Он и сам хотел бы остаться, и в принципе подпадал под амнистию, но за душой имелись два греха: побег за границу и возвращение обманным путем.
«Мать сурово выругала меня за приезд, который назвала глупым, бессмысленным и преступным; помочь ей я не мог, но сам потерял возможность учиться. Мое место, горячо твердила она, в России, но только в качестве полезного стране человека. Пора кончать скитания, надо устраиваться на определенном жизненном поприще, надо учиться и еще раз учиться… [По дороге в Батуми] я слушал разговоры комсомольцев о том, что стране нужны специалисты и какая хорошая будет когда-нибудь у нас жизнь… Гневные слова матери и мечты вслух комсомольцев не давали мне покоя. Всё во мне напряглось для прыжка. И я прыгнул… Константинополь доживал последние дни: триста кемалистских жандармов уже прибыло в город – их внесла на плечах обезумевшая от восторга толпа турок. Рождался Стамбул. Иностранцы – колонизаторы, торговцы, спекулянты – в панике бежали. Во взвинченной истерическим страхом толпе я сумел пробиться к столу консульского чиновника и получил визу. До этого на лайнере я прятался в вытяжном колодце кочегарки и ночью крысы съели на мне кепку и куртку. По приезде какая-то богатая дама подарила мне свой купальный костюм, так что вид у меня был не совсем обычный. На всех балканских границах, услышав окрик “Ваши вещи!”, я предъявлял огрызок карандаша, и таможенники и жандармы с удивлением смотрели на истощенного голодом парня в дамском купальном костюме, выглядывавшем из дырявых матросских штанов. В Брно Юревич и другие друзья собрали мне кто рубаху, кто галстук, кто кепку. Я явился в Прагу, устроился могильщиком на кладбище и стал учиться».
[103]
Упомянутая виза – это, по всей вероятности, нансеновский паспорт. В Турции шла своя национальная война, и осенью 1922 года войска кемалистов стояли на границе подконтрольной странам Антанты зоны Проливов. В Константинополе оставалось еще много русских, и для них бюро верховного комиссара Лиги Наций по делам беженцев оформляло так называемые нансеновские паспорта – достаточно было предъявить свой старый паспорт и любой документ, подтверждающий факт эмиграции. У Быстролетова с собой имелась лишь краснофлотская книжка. Оставалось лишь изобразить беженца из Совдепии, но он уже научился играть нужные роли и менять маски. Нансеновский паспорт дал ему право безвизового передвижения по всем европейским странам.
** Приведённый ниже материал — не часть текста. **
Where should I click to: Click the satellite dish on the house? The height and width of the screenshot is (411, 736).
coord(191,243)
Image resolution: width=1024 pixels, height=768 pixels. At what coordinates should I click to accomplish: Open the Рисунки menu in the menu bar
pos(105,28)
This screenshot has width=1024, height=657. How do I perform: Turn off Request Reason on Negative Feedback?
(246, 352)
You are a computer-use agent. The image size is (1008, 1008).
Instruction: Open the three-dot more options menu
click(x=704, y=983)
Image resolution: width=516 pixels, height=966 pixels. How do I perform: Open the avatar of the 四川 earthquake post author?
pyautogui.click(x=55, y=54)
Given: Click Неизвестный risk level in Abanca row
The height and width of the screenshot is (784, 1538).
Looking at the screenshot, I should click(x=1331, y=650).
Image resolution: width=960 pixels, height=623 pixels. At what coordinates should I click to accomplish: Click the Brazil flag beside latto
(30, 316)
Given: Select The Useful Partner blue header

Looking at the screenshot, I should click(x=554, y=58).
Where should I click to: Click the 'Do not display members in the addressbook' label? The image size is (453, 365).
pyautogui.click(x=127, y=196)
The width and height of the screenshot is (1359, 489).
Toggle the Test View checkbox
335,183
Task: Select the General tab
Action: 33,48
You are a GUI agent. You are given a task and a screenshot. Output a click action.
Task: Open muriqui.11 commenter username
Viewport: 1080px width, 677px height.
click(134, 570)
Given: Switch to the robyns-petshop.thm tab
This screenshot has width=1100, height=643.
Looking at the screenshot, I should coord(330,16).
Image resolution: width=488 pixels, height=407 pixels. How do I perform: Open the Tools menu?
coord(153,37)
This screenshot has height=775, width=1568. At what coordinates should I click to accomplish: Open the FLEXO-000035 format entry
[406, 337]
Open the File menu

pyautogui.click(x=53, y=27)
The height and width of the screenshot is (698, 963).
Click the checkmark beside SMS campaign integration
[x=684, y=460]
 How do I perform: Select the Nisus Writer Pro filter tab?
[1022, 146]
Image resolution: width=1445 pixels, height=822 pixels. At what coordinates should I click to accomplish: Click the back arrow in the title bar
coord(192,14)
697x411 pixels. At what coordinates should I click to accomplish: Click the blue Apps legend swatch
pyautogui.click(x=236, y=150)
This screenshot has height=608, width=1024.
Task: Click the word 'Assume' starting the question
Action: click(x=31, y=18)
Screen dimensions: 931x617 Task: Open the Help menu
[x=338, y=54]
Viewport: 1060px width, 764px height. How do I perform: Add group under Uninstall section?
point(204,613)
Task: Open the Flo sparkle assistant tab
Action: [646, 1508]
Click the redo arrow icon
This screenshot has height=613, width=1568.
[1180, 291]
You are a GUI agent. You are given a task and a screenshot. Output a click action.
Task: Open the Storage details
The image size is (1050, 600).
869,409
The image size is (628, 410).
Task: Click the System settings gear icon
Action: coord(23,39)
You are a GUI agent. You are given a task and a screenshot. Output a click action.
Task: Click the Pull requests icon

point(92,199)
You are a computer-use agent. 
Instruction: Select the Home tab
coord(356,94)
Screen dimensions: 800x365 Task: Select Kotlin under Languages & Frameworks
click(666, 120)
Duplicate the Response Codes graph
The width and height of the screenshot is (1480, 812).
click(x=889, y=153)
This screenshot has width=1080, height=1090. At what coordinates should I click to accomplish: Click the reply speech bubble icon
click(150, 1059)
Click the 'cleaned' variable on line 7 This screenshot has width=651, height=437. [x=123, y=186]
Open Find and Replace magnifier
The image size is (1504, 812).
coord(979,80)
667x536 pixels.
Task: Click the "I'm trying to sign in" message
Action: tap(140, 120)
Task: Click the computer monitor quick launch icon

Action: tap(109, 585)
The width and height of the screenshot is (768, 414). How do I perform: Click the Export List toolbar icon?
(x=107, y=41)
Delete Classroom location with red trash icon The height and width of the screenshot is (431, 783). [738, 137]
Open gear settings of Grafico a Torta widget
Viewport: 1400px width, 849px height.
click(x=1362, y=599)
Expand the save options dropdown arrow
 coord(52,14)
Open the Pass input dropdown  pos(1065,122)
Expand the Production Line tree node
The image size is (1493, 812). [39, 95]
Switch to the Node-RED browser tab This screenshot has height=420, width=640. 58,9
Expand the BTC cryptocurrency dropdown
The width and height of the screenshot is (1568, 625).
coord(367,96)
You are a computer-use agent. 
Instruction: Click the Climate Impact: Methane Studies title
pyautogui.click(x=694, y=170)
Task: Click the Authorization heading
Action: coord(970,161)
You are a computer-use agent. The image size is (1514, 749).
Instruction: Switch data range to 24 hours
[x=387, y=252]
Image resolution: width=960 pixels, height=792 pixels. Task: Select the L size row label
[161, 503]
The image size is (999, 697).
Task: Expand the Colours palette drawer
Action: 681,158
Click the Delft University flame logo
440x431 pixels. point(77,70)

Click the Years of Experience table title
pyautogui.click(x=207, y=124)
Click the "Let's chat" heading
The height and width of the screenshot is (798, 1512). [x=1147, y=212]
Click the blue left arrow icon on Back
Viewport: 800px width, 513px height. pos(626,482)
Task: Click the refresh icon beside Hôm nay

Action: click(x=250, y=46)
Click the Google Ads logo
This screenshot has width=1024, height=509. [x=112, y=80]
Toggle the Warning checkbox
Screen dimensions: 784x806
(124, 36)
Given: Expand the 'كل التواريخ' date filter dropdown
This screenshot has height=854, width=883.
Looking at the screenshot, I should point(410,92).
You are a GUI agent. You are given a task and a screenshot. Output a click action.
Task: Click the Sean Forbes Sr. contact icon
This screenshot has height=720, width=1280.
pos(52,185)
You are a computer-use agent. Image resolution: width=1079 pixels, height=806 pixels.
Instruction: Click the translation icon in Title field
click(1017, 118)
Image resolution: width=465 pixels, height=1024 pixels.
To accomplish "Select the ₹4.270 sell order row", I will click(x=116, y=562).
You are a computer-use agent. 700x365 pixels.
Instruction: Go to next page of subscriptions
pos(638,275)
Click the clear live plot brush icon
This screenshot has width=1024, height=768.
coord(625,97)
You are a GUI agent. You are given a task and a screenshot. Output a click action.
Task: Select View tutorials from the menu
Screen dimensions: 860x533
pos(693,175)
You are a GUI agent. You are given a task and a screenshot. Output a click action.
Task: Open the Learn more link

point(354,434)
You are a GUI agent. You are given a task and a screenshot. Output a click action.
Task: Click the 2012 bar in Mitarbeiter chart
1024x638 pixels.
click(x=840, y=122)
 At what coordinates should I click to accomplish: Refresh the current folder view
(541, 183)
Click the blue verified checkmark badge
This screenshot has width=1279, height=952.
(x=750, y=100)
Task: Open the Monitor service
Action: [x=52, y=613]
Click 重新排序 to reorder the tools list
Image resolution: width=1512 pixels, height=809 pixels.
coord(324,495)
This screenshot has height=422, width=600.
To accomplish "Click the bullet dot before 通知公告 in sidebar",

Однако еще один побег навешивал на него новый грех дезертирства. На что же рассчитывал Быстролетов? В конце 1960-х по просьбе руководства КГБ бывший разведчик записал «историю своей работы в ИНО ОГПУ-ГУГБ». В «Рукописи Ганса» он рассказал о своем прозрении иначе, чем в «Шелковой нити». Разумеется, содержание любых воспоминаний зависит от того, для какого читателя они создаются. Тем не менее, учтем данное объяснение.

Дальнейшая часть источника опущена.